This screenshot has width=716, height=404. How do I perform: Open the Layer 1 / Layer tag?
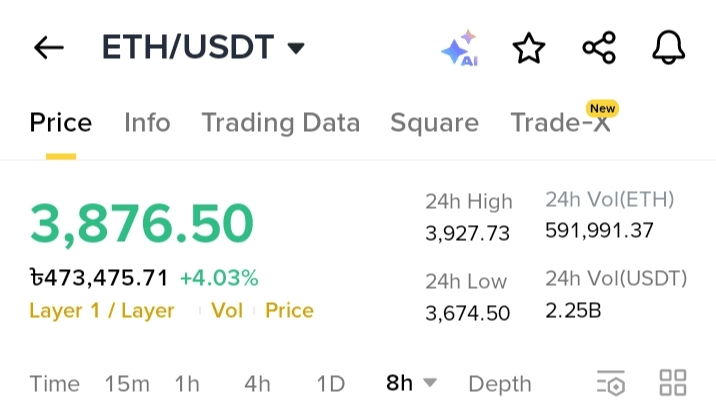click(102, 311)
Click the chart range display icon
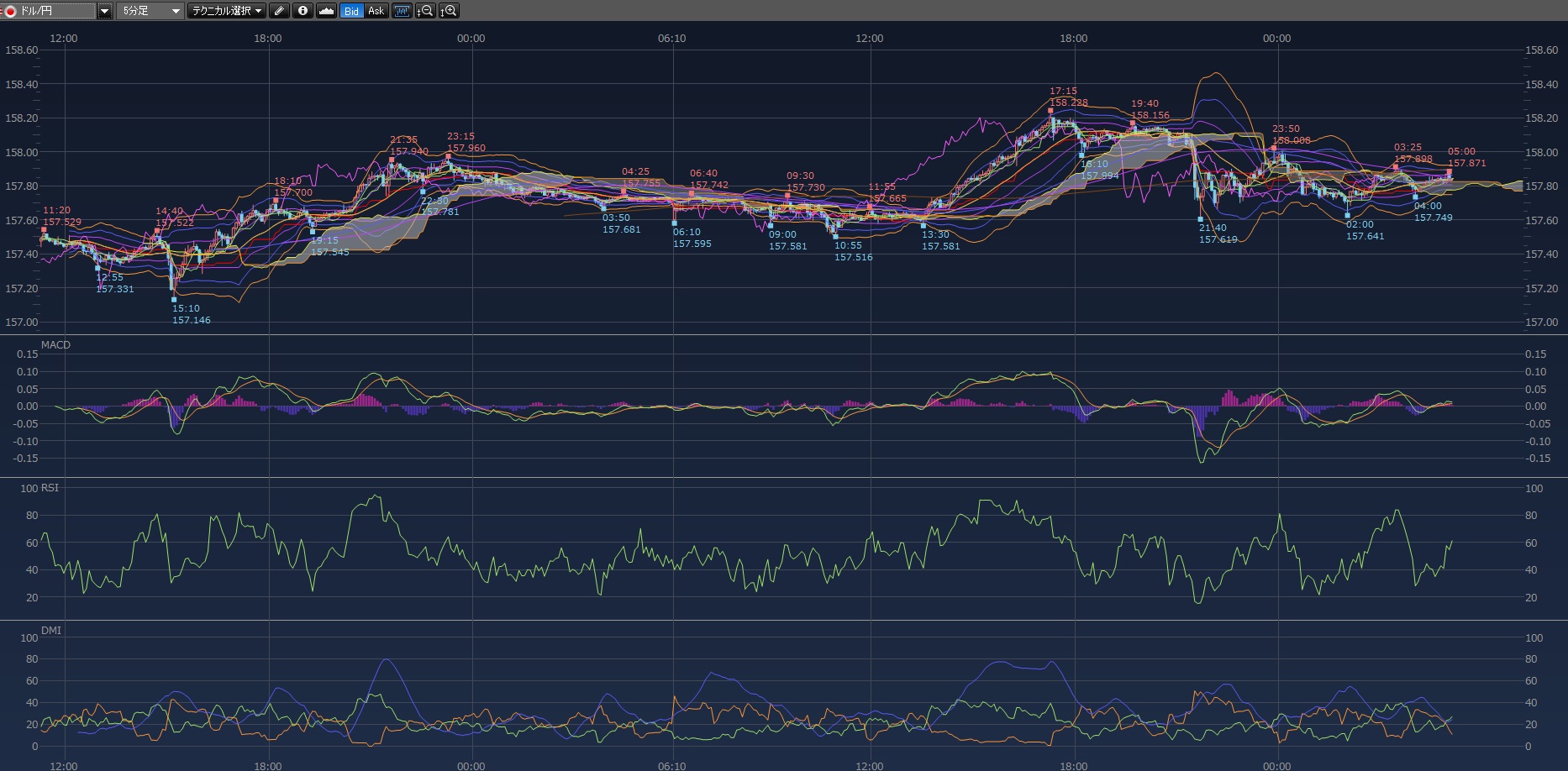This screenshot has height=771, width=1568. click(403, 11)

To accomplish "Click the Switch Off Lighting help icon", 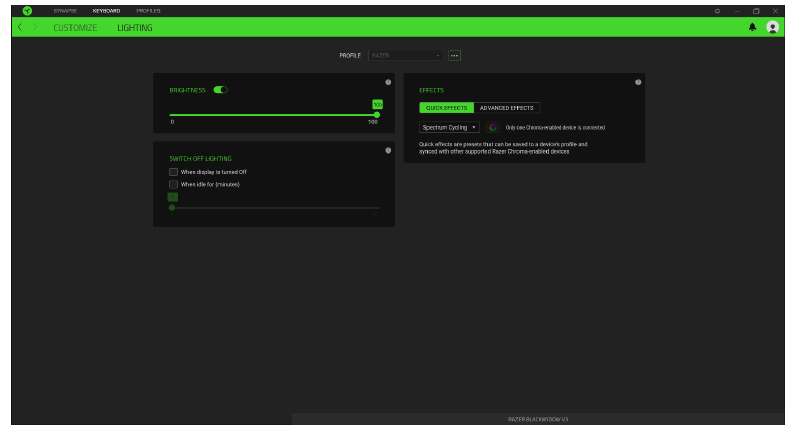I will tap(388, 150).
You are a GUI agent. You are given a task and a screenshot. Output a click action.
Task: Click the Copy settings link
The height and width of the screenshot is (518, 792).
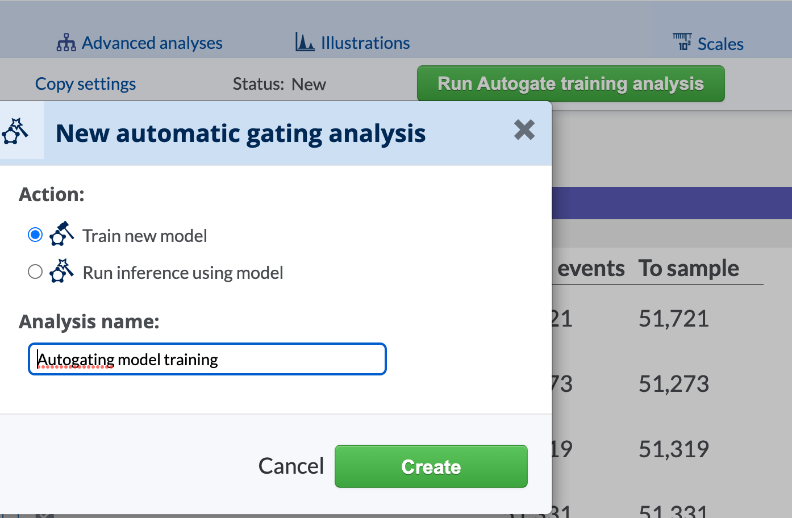click(x=85, y=84)
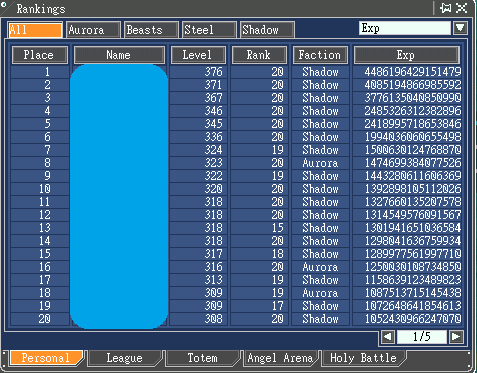477x373 pixels.
Task: Click the Rank column header
Action: 259,55
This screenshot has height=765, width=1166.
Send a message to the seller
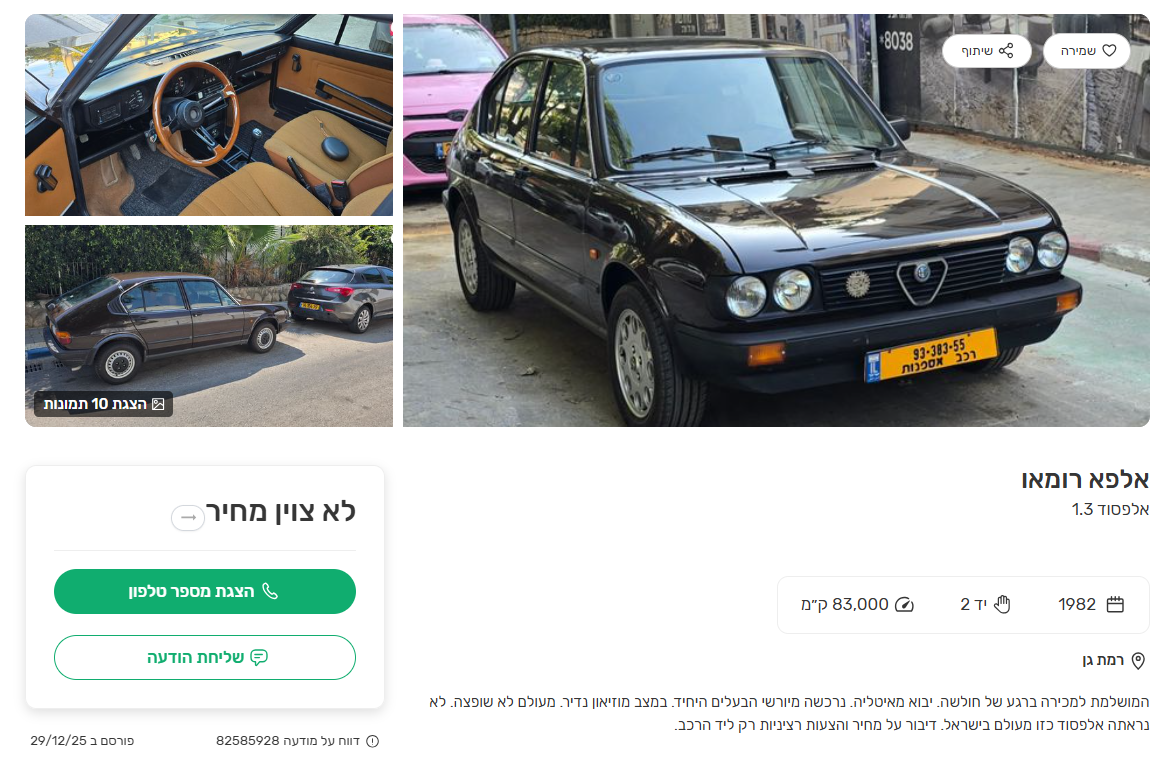tap(204, 657)
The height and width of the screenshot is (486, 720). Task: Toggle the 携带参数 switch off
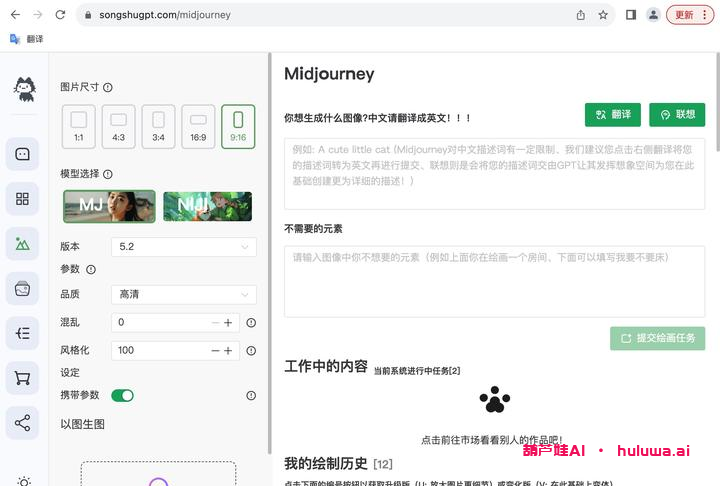(122, 395)
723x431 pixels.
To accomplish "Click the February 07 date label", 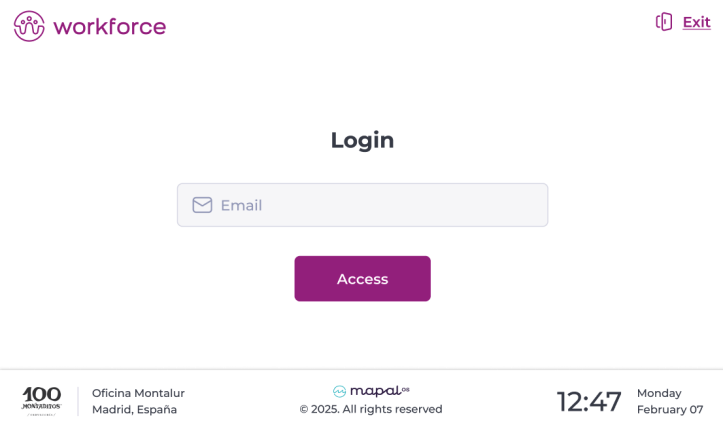I will [x=670, y=409].
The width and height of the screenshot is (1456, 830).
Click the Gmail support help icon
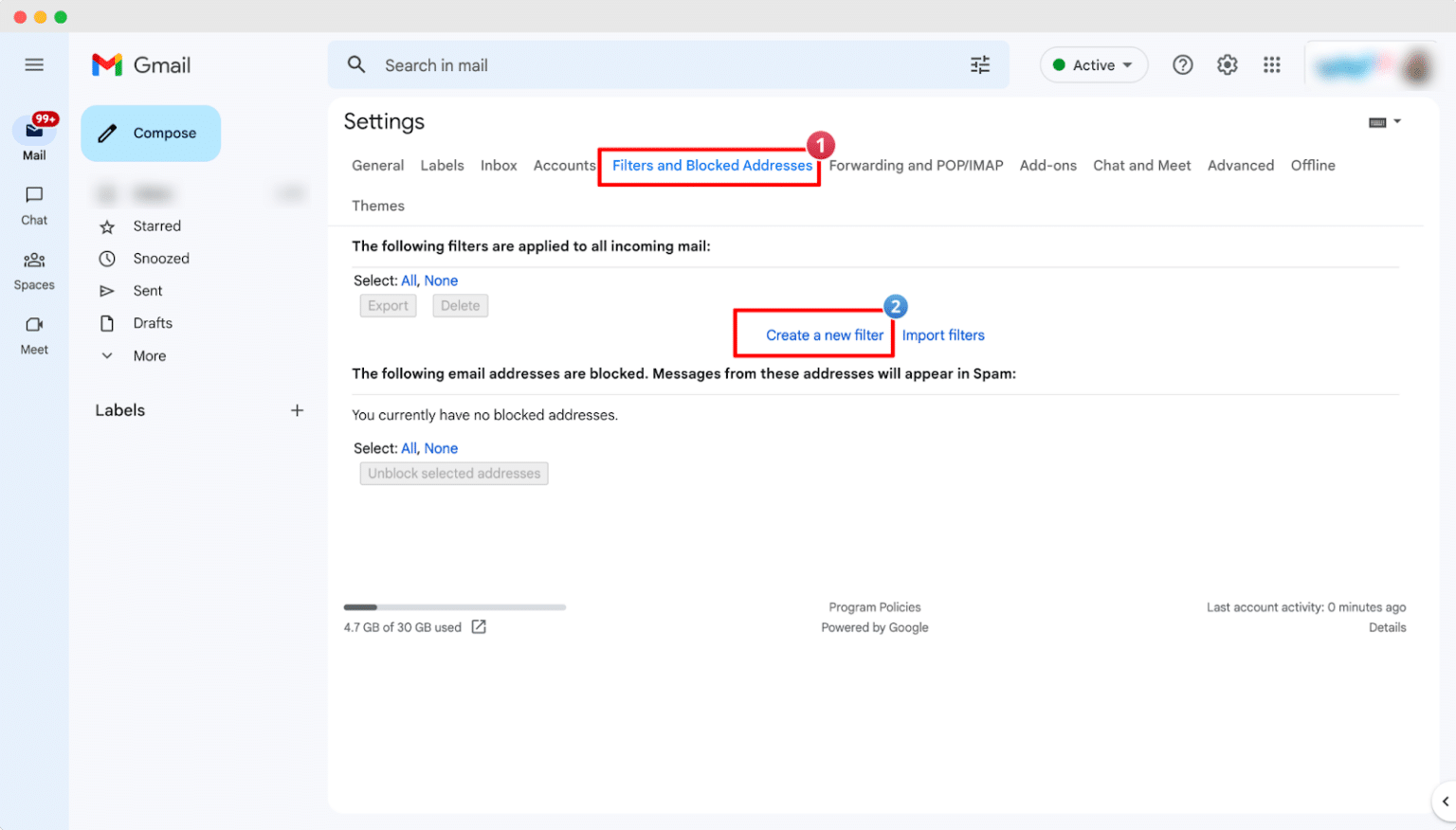click(1182, 64)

————

■ Activity
Return exactly the lines from the one containing "The width and" through the end of the records, leaving out every picture.

■ Response box
The width and height of the screenshot is (1456, 830).
Click the Gmail support help icon
click(1182, 64)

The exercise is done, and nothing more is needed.